I'm using cygwin and do not have BeautifulSoup installed.
Asked
Active
Viewed 434 times
1
-
5How about installing BeatifulSoup then? Might be the easiest way :) – Sven Marnach Dec 11 '10 at 00:11
-
Possibly, I just saw something in my search results that suggested it might be difficult on cygwin, possibly more difficult than doing it without BeautifulSoup. – jonderry Dec 11 '10 at 00:14
-
Actually, I just installed it pretty easily.
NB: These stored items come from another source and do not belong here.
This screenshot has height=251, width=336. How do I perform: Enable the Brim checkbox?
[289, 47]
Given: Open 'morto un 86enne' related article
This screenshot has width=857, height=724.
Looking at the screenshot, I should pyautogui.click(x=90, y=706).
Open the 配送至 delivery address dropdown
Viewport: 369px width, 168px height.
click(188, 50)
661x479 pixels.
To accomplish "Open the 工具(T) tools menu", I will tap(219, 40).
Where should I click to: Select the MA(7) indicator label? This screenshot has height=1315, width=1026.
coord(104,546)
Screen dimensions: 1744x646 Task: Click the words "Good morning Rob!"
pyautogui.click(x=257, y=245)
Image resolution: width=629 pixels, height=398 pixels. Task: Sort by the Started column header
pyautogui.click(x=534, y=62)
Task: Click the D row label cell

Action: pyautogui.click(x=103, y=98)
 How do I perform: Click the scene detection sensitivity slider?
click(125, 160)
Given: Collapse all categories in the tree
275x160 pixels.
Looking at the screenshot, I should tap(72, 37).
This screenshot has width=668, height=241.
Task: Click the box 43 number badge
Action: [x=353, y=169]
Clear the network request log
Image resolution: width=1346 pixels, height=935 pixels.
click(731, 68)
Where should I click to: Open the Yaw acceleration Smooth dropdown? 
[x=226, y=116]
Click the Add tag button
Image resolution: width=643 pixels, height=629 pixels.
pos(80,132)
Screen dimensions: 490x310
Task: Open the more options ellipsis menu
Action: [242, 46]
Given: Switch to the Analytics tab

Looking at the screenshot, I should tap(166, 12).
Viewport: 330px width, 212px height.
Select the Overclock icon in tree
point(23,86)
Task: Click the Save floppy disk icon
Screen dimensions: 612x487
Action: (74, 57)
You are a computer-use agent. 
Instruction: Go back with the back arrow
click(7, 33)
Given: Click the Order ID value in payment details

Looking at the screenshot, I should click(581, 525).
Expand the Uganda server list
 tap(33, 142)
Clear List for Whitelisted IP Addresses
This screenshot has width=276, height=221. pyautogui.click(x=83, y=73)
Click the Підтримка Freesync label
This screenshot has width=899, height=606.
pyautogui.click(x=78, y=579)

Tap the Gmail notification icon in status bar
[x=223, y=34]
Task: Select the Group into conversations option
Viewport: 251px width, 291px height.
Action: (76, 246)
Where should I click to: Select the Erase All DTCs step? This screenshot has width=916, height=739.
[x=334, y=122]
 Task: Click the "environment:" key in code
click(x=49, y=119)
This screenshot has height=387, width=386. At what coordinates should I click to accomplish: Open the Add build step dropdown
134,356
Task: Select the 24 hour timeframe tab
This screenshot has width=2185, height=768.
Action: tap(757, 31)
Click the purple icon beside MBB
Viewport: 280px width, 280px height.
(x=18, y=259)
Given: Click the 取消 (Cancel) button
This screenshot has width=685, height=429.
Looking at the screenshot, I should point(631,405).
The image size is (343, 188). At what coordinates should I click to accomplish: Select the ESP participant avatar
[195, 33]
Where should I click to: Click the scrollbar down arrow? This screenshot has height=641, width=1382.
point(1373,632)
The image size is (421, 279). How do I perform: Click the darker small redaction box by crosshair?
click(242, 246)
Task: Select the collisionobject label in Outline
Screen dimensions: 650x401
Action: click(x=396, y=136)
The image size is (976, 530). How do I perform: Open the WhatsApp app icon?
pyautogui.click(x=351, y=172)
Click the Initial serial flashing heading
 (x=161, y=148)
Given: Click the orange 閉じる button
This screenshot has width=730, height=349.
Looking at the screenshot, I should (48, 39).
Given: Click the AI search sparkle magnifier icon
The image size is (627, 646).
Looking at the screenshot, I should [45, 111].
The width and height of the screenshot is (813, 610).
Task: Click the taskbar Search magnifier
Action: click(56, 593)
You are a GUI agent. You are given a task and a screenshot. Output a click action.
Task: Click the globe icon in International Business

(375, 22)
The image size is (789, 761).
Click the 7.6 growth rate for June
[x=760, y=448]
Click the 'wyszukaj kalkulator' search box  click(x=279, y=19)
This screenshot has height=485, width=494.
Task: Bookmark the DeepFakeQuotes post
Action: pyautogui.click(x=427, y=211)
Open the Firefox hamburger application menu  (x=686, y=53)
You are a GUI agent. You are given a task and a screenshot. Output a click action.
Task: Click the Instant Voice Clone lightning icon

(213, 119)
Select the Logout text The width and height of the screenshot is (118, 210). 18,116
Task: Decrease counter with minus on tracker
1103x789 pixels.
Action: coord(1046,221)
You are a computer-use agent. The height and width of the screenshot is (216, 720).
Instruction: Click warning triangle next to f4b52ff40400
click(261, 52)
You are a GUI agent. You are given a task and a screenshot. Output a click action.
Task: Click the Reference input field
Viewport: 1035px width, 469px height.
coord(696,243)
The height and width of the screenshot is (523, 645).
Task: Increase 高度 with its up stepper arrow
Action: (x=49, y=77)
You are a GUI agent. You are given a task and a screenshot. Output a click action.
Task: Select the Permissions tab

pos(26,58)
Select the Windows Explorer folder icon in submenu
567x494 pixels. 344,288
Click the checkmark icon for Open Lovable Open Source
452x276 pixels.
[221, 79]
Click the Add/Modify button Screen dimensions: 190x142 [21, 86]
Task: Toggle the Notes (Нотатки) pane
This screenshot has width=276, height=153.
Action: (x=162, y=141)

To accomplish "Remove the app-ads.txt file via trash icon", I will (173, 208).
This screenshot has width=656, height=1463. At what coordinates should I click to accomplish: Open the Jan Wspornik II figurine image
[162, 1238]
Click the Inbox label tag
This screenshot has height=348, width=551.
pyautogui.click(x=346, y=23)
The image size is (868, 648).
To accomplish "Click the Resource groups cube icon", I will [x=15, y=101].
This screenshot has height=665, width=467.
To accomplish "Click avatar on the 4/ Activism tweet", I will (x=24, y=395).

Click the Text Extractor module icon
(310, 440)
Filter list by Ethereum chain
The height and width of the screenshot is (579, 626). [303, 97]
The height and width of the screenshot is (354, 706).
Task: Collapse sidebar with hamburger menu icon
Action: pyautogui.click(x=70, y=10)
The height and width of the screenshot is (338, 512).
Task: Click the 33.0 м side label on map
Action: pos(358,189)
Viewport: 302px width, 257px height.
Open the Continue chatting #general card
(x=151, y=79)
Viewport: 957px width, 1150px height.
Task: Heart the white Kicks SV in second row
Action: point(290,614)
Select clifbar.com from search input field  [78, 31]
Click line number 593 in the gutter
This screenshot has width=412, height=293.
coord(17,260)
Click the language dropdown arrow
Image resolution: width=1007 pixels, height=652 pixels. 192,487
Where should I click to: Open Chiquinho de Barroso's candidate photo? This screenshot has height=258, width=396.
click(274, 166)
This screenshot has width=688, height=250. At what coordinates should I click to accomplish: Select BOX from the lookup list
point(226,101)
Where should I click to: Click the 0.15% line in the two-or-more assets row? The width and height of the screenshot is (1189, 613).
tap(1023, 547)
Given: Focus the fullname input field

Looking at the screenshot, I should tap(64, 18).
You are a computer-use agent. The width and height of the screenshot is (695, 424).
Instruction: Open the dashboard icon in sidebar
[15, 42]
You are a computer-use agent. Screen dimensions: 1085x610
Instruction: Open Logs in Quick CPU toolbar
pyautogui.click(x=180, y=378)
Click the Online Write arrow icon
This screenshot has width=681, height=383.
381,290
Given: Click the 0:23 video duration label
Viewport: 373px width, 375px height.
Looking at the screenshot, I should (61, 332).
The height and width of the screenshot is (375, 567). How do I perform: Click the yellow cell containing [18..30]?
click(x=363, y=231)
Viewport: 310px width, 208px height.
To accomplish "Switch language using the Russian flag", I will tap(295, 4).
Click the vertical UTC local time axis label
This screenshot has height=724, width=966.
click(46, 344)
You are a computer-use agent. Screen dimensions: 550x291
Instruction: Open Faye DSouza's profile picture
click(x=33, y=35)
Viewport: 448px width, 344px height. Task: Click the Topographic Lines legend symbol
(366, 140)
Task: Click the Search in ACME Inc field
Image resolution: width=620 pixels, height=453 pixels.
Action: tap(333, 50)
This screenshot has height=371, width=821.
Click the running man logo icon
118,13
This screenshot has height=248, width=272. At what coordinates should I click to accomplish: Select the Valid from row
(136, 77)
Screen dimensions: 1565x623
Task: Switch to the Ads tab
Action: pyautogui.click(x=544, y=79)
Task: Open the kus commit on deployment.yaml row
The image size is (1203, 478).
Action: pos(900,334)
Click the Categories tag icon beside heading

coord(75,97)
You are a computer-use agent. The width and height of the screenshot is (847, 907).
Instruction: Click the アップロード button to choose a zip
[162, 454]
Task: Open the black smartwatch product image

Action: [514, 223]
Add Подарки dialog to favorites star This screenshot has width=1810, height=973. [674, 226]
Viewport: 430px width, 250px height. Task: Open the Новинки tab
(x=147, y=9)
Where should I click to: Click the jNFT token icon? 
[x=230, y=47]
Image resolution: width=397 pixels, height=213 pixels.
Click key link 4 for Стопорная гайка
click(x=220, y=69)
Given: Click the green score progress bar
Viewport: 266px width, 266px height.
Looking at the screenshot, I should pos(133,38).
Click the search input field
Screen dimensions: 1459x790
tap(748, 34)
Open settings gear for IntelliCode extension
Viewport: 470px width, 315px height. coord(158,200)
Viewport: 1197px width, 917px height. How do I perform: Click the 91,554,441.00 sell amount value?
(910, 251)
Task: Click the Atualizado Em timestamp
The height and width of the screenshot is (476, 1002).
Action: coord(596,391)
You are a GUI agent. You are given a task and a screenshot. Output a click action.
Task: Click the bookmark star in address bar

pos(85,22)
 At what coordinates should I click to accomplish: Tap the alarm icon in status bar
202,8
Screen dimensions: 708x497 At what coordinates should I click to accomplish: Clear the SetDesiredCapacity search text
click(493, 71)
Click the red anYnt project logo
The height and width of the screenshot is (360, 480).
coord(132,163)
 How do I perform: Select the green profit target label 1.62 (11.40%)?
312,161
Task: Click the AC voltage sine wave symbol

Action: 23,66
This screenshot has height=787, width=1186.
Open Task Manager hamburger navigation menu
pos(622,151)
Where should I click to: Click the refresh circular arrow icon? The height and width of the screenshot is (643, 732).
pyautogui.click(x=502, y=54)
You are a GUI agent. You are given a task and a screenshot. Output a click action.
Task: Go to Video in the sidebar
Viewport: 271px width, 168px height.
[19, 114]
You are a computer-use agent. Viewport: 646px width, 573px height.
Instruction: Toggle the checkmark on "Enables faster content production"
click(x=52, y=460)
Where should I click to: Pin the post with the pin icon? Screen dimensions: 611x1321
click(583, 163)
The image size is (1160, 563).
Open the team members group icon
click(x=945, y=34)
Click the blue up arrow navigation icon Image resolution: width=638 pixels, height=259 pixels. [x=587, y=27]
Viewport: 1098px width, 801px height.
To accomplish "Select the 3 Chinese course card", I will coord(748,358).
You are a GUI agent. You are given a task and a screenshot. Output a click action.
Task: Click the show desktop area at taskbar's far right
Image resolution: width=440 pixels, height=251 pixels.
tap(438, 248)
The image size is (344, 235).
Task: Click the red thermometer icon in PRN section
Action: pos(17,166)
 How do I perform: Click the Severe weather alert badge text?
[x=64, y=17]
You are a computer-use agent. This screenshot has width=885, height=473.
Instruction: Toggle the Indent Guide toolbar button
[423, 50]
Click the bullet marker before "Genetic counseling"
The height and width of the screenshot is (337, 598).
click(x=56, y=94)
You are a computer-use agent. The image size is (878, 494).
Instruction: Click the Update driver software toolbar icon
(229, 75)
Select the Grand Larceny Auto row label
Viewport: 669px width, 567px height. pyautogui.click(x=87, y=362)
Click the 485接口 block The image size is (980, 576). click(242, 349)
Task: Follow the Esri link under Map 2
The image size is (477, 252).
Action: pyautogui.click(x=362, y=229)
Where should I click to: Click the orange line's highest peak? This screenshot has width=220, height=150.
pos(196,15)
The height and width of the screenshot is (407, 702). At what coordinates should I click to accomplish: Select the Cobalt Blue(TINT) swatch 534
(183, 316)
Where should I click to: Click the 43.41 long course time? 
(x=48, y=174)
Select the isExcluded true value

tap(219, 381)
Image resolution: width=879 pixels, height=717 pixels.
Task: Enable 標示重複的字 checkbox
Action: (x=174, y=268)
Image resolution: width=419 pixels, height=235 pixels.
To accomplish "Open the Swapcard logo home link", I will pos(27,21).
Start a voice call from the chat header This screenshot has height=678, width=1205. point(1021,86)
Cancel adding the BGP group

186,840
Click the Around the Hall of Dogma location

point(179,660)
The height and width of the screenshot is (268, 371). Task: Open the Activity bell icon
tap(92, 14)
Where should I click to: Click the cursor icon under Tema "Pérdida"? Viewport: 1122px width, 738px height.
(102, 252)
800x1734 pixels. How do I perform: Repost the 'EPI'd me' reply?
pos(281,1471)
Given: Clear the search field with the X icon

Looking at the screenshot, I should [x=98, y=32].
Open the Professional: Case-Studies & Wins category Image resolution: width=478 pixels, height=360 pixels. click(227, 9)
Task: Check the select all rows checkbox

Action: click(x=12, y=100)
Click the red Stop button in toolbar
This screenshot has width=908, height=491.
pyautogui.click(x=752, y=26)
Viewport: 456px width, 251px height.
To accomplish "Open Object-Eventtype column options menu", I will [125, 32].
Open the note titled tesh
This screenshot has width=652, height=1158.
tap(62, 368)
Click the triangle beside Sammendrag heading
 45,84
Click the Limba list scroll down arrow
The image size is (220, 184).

It's good to know the other ways though. – jonderry Dec 11 '10 at 00:46
2 Answers
0
If you don't care much about performance you can use regular expressions:
import re
linkre = re.compile(r"""href=["']([^"']+)["']""")
links = linkre.findall(your_html)
If you just want links like in http:// links then change the expression to:
linkre = re.compile(r"""href=["']http:([^"']+)["']""")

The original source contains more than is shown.